As the Australian government forges ahead with a measure that could force Google out of the country, one lawyer says the proposed code could actually hurt the news publishers it was supposedly intended to protect.
Australia's high-profile legal standoff with the tech giant stems from a proposed measure that would force Google and Facebook to pay news companies to use their content, which drives web traffic to their platforms.
Google said last Friday (January it would block its search engine in Australia if the move were to go ahead.
But Australian lawyer Hannah Marshall says it's not just the idea of paying news companies that has Google all riled up.
"It's the part of the definition which says they must pay to link to the news content, which is really causing all the problems at the moment."
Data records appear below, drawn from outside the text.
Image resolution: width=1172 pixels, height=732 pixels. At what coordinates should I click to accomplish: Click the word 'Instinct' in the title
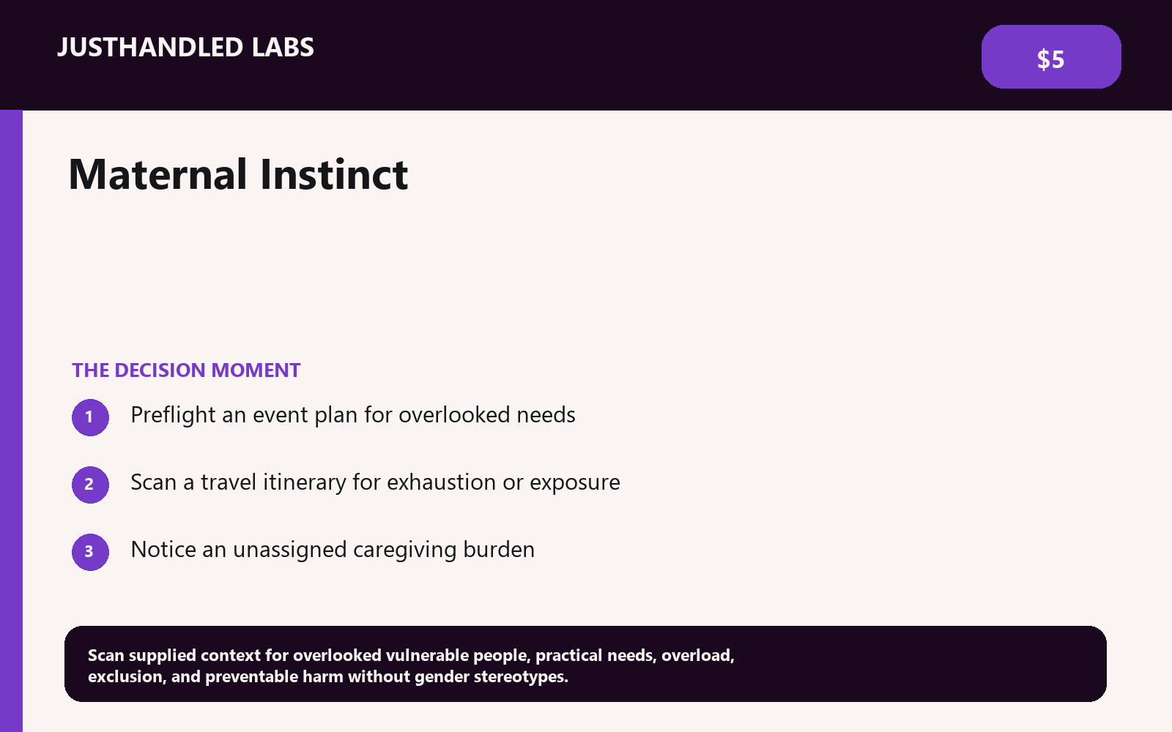[x=334, y=174]
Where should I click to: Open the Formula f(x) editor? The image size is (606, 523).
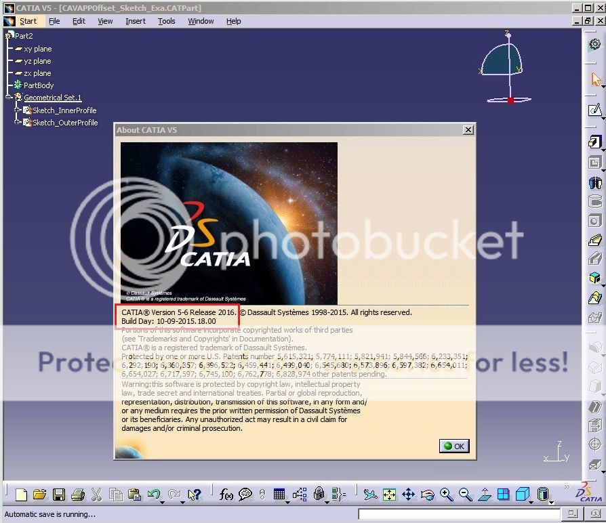coord(226,495)

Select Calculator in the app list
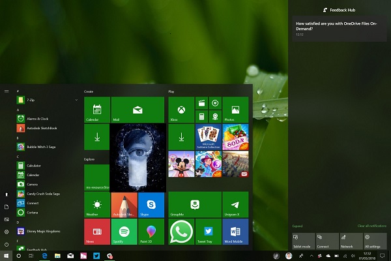point(33,166)
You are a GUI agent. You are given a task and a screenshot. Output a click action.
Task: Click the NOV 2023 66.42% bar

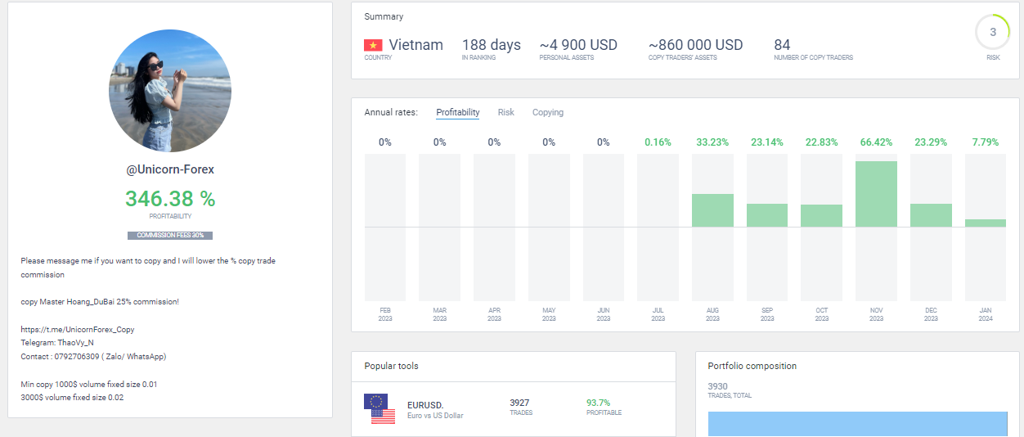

Calling the proposal quote "absurd," Marshall says it would be unfeasible for the tech giant, and it would be harmful to the news publishers themselves if Google were to leave Australia.
"And that's very valuable to the news publishers. The audience that they get from Google and Facebook is what drives their advertising revenue and which really is what keeps them commercially viable. So, without that they're very much at a loss. News publishers in Australia are reported to get upwards of fifty percent of their audience via Google and Facebook. And so that's why it's so important to them to maintain access to that audience."
Google is now reviving plans to launch its own news website in Australia, according to a local media outlet contracted to provide content for the site.
A Google spokesman declined to comment on the reported plans.
On Thursday (January 28) Australia also announced it may soon let internet users choose what data they give to Google and other Big Tech companies.